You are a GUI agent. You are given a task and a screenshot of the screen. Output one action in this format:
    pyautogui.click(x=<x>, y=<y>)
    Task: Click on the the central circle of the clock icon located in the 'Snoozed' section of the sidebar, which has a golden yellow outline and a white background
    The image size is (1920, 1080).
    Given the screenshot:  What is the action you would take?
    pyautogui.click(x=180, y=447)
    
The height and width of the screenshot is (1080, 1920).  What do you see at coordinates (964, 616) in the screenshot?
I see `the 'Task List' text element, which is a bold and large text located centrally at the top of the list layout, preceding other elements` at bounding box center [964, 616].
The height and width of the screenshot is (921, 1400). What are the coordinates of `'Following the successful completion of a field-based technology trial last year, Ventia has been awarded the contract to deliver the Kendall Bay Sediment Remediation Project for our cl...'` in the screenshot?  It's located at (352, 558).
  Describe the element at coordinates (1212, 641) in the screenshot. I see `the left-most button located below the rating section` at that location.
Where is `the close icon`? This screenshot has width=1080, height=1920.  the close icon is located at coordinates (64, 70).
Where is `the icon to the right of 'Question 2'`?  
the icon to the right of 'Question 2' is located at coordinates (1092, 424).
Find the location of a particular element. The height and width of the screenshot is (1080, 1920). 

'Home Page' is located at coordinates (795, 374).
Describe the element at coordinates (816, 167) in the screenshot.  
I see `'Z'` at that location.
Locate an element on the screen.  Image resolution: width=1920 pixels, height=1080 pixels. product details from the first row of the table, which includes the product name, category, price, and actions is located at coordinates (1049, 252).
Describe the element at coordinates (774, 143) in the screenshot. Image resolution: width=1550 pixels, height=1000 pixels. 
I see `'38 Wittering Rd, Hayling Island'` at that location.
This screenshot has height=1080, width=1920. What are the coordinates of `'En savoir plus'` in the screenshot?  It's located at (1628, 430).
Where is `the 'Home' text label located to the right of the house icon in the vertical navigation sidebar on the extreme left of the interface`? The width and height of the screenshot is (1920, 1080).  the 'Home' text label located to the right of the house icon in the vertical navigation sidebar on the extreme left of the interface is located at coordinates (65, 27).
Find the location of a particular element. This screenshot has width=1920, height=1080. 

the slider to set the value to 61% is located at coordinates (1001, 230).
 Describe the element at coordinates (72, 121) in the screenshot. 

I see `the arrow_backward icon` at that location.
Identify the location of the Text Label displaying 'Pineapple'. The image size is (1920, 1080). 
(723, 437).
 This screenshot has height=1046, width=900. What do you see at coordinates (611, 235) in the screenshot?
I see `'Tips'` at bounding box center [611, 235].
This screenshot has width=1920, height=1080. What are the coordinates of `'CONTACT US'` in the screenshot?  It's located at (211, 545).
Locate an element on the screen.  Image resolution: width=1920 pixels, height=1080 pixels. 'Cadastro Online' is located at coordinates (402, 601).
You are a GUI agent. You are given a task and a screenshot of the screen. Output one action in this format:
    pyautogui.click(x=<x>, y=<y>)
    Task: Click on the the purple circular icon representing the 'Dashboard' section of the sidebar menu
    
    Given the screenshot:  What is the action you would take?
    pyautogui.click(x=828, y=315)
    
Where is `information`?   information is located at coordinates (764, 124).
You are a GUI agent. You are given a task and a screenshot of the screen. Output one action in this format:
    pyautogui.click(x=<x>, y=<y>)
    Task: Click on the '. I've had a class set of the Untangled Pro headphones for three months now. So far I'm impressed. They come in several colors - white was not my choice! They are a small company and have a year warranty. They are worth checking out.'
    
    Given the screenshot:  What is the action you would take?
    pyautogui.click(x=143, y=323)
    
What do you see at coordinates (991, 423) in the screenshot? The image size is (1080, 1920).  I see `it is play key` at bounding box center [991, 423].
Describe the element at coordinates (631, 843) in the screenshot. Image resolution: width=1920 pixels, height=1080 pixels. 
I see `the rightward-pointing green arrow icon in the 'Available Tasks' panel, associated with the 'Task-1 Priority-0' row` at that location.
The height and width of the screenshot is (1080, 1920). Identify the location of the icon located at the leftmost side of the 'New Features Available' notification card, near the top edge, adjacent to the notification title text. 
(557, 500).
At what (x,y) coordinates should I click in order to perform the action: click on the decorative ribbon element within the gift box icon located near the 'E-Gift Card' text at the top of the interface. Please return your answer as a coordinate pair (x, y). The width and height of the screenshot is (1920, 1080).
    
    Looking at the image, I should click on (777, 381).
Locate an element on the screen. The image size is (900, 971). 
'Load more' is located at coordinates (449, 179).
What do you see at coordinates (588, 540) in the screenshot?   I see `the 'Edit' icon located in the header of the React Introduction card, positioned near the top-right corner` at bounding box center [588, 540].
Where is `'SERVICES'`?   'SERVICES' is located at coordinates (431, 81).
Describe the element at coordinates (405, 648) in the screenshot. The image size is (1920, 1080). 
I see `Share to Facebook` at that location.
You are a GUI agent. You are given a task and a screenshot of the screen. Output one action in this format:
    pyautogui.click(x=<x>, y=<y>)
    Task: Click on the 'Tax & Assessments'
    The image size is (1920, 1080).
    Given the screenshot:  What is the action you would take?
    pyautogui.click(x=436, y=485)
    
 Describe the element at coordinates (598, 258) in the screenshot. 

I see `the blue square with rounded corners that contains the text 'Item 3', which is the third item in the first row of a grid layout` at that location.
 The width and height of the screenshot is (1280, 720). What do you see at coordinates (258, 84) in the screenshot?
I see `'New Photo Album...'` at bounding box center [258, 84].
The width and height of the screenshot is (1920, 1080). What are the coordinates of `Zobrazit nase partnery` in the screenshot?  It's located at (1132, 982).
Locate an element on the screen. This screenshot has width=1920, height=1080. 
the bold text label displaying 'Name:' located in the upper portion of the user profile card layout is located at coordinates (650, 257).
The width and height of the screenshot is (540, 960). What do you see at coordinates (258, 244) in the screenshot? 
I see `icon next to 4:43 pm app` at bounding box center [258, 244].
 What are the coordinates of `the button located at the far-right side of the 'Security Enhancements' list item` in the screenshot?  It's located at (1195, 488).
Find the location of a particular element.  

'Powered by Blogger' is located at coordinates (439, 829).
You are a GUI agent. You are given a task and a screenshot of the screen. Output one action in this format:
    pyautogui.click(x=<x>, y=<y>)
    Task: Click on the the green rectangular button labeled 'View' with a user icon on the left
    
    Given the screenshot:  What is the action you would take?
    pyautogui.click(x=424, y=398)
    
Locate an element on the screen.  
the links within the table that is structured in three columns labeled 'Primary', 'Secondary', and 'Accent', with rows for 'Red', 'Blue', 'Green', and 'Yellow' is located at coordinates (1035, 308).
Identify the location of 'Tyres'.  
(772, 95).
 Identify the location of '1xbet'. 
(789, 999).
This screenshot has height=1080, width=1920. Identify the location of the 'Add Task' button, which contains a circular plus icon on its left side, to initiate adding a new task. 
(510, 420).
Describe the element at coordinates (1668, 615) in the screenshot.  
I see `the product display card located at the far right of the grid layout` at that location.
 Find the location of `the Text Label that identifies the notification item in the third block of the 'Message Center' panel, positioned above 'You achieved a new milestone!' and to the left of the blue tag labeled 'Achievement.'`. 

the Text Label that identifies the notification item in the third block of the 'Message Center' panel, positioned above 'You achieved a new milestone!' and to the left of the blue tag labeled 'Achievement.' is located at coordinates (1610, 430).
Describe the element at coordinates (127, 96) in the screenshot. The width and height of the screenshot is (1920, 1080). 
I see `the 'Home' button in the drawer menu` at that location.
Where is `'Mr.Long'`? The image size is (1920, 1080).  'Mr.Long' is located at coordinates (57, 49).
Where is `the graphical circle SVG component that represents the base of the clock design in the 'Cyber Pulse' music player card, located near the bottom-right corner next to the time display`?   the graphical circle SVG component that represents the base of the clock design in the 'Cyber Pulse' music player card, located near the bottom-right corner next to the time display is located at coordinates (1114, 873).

- [Goal]
Copy the items above word for word.

- [Exercise output]
You are a GUI agent. You are given a task and a screenshot of the screen. Output one action in this format:
    pyautogui.click(x=<x>, y=<y>)
    Task: Click on the the central circle of the clock icon located in the 'Snoozed' section of the sidebar, which has a golden yellow outline and a white background
    The image size is (1920, 1080).
    Given the screenshot:  What is the action you would take?
    pyautogui.click(x=180, y=447)
    
The height and width of the screenshot is (1080, 1920).  What do you see at coordinates (964, 616) in the screenshot?
I see `the 'Task List' text element, which is a bold and large text located centrally at the top of the list layout, preceding other elements` at bounding box center [964, 616].
The height and width of the screenshot is (921, 1400). What are the coordinates of `'Following the successful completion of a field-based technology trial last year, Ventia has been awarded the contract to deliver the Kendall Bay Sediment Remediation Project for our cl...'` in the screenshot?  It's located at (352, 558).
  Describe the element at coordinates (1212, 641) in the screenshot. I see `the left-most button located below the rating section` at that location.
Where is `the close icon`? This screenshot has width=1080, height=1920.  the close icon is located at coordinates (64, 70).
Where is `the icon to the right of 'Question 2'`?  
the icon to the right of 'Question 2' is located at coordinates (1092, 424).
Find the location of a particular element. The height and width of the screenshot is (1080, 1920). 

'Home Page' is located at coordinates (795, 374).
Describe the element at coordinates (816, 167) in the screenshot.  
I see `'Z'` at that location.
Locate an element on the screen.  Image resolution: width=1920 pixels, height=1080 pixels. product details from the first row of the table, which includes the product name, category, price, and actions is located at coordinates (1049, 252).
Describe the element at coordinates (774, 143) in the screenshot. Image resolution: width=1550 pixels, height=1000 pixels. 
I see `'38 Wittering Rd, Hayling Island'` at that location.
This screenshot has height=1080, width=1920. What are the coordinates of `'En savoir plus'` in the screenshot?  It's located at (1628, 430).
Where is `the 'Home' text label located to the right of the house icon in the vertical navigation sidebar on the extreme left of the interface`? The width and height of the screenshot is (1920, 1080).  the 'Home' text label located to the right of the house icon in the vertical navigation sidebar on the extreme left of the interface is located at coordinates (65, 27).
Find the location of a particular element. This screenshot has width=1920, height=1080. 

the slider to set the value to 61% is located at coordinates (1001, 230).
 Describe the element at coordinates (72, 121) in the screenshot. 

I see `the arrow_backward icon` at that location.
Identify the location of the Text Label displaying 'Pineapple'. The image size is (1920, 1080). 
(723, 437).
 This screenshot has height=1046, width=900. What do you see at coordinates (611, 235) in the screenshot?
I see `'Tips'` at bounding box center [611, 235].
This screenshot has width=1920, height=1080. What are the coordinates of `'CONTACT US'` in the screenshot?  It's located at (211, 545).
Locate an element on the screen.  Image resolution: width=1920 pixels, height=1080 pixels. 'Cadastro Online' is located at coordinates (402, 601).
You are a GUI agent. You are given a task and a screenshot of the screen. Output one action in this format:
    pyautogui.click(x=<x>, y=<y>)
    Task: Click on the the purple circular icon representing the 'Dashboard' section of the sidebar menu
    
    Given the screenshot:  What is the action you would take?
    pyautogui.click(x=828, y=315)
    
Where is `information`?   information is located at coordinates (764, 124).
You are a GUI agent. You are given a task and a screenshot of the screen. Output one action in this format:
    pyautogui.click(x=<x>, y=<y>)
    Task: Click on the '. I've had a class set of the Untangled Pro headphones for three months now. So far I'm impressed. They come in several colors - white was not my choice! They are a small company and have a year warranty. They are worth checking out.'
    
    Given the screenshot:  What is the action you would take?
    pyautogui.click(x=143, y=323)
    
What do you see at coordinates (991, 423) in the screenshot? The image size is (1080, 1920).  I see `it is play key` at bounding box center [991, 423].
Describe the element at coordinates (631, 843) in the screenshot. Image resolution: width=1920 pixels, height=1080 pixels. 
I see `the rightward-pointing green arrow icon in the 'Available Tasks' panel, associated with the 'Task-1 Priority-0' row` at that location.
The height and width of the screenshot is (1080, 1920). Identify the location of the icon located at the leftmost side of the 'New Features Available' notification card, near the top edge, adjacent to the notification title text. 
(557, 500).
At what (x,y) coordinates should I click in order to perform the action: click on the decorative ribbon element within the gift box icon located near the 'E-Gift Card' text at the top of the interface. Please return your answer as a coordinate pair (x, y). The width and height of the screenshot is (1920, 1080).
    
    Looking at the image, I should click on (777, 381).
Locate an element on the screen. The image size is (900, 971). 
'Load more' is located at coordinates (449, 179).
What do you see at coordinates (588, 540) in the screenshot?   I see `the 'Edit' icon located in the header of the React Introduction card, positioned near the top-right corner` at bounding box center [588, 540].
Where is `'SERVICES'`?   'SERVICES' is located at coordinates (431, 81).
Describe the element at coordinates (405, 648) in the screenshot. The image size is (1920, 1080). 
I see `Share to Facebook` at that location.
You are a GUI agent. You are given a task and a screenshot of the screen. Output one action in this format:
    pyautogui.click(x=<x>, y=<y>)
    Task: Click on the 'Tax & Assessments'
    The image size is (1920, 1080).
    Given the screenshot:  What is the action you would take?
    pyautogui.click(x=436, y=485)
    
 Describe the element at coordinates (598, 258) in the screenshot. 

I see `the blue square with rounded corners that contains the text 'Item 3', which is the third item in the first row of a grid layout` at that location.
 The width and height of the screenshot is (1280, 720). What do you see at coordinates (258, 84) in the screenshot?
I see `'New Photo Album...'` at bounding box center [258, 84].
The width and height of the screenshot is (1920, 1080). What are the coordinates of `Zobrazit nase partnery` in the screenshot?  It's located at (1132, 982).
Locate an element on the screen. This screenshot has width=1920, height=1080. 
the bold text label displaying 'Name:' located in the upper portion of the user profile card layout is located at coordinates (650, 257).
The width and height of the screenshot is (540, 960). What do you see at coordinates (258, 244) in the screenshot? 
I see `icon next to 4:43 pm app` at bounding box center [258, 244].
 What are the coordinates of `the button located at the far-right side of the 'Security Enhancements' list item` in the screenshot?  It's located at (1195, 488).
Find the location of a particular element.  

'Powered by Blogger' is located at coordinates (439, 829).
You are a GUI agent. You are given a task and a screenshot of the screen. Output one action in this format:
    pyautogui.click(x=<x>, y=<y>)
    Task: Click on the the green rectangular button labeled 'View' with a user icon on the left
    
    Given the screenshot:  What is the action you would take?
    pyautogui.click(x=424, y=398)
    
Locate an element on the screen.  
the links within the table that is structured in three columns labeled 'Primary', 'Secondary', and 'Accent', with rows for 'Red', 'Blue', 'Green', and 'Yellow' is located at coordinates (1035, 308).
Identify the location of 'Tyres'.  
(772, 95).
 Identify the location of '1xbet'. 
(789, 999).
This screenshot has height=1080, width=1920. Identify the location of the 'Add Task' button, which contains a circular plus icon on its left side, to initiate adding a new task. 
(510, 420).
Describe the element at coordinates (1668, 615) in the screenshot.  
I see `the product display card located at the far right of the grid layout` at that location.
 Find the location of `the Text Label that identifies the notification item in the third block of the 'Message Center' panel, positioned above 'You achieved a new milestone!' and to the left of the blue tag labeled 'Achievement.'`. 

the Text Label that identifies the notification item in the third block of the 'Message Center' panel, positioned above 'You achieved a new milestone!' and to the left of the blue tag labeled 'Achievement.' is located at coordinates (1610, 430).
Describe the element at coordinates (127, 96) in the screenshot. The width and height of the screenshot is (1920, 1080). 
I see `the 'Home' button in the drawer menu` at that location.
Where is `'Mr.Long'`? The image size is (1920, 1080).  'Mr.Long' is located at coordinates (57, 49).
Where is `the graphical circle SVG component that represents the base of the clock design in the 'Cyber Pulse' music player card, located near the bottom-right corner next to the time display`?   the graphical circle SVG component that represents the base of the clock design in the 'Cyber Pulse' music player card, located near the bottom-right corner next to the time display is located at coordinates (1114, 873).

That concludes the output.